--- Records ---

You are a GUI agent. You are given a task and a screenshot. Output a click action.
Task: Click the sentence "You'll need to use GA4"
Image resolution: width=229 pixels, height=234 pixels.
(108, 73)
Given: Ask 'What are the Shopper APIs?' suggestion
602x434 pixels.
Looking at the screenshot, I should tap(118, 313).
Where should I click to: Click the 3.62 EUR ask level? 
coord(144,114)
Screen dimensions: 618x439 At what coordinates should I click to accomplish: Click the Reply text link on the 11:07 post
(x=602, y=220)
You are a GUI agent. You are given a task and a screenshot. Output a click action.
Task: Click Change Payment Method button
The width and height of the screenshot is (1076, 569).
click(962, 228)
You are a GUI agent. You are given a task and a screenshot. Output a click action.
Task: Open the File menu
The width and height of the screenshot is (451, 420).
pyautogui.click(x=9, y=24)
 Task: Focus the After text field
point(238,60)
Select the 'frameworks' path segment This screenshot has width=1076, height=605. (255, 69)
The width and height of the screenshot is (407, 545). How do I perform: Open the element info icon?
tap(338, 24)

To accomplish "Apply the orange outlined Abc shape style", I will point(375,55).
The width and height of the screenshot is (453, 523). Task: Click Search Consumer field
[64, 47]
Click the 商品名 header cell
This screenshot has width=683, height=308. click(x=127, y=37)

---

Retype each line above with no alterations.

You are a GUI agent. You are given a task and a screenshot. Output a click action.
Task: Click the sentence "You'll need to use GA4"
Image resolution: width=229 pixels, height=234 pixels.
(108, 73)
Given: Ask 'What are the Shopper APIs?' suggestion
602x434 pixels.
Looking at the screenshot, I should tap(118, 313).
Where should I click to: Click the 3.62 EUR ask level? 
coord(144,114)
Screen dimensions: 618x439 At what coordinates should I click to accomplish: Click the Reply text link on the 11:07 post
(x=602, y=220)
You are a GUI agent. You are given a task and a screenshot. Output a click action.
Task: Click Change Payment Method button
The width and height of the screenshot is (1076, 569).
click(962, 228)
You are a GUI agent. You are given a task and a screenshot. Output a click action.
Task: Open the File menu
The width and height of the screenshot is (451, 420).
pyautogui.click(x=9, y=24)
 Task: Focus the After text field
point(238,60)
Select the 'frameworks' path segment This screenshot has width=1076, height=605. (255, 69)
The width and height of the screenshot is (407, 545). How do I perform: Open the element info icon?
tap(338, 24)

To accomplish "Apply the orange outlined Abc shape style", I will point(375,55).
The width and height of the screenshot is (453, 523). Task: Click Search Consumer field
[64, 47]
Click the 商品名 header cell
This screenshot has width=683, height=308. click(x=127, y=37)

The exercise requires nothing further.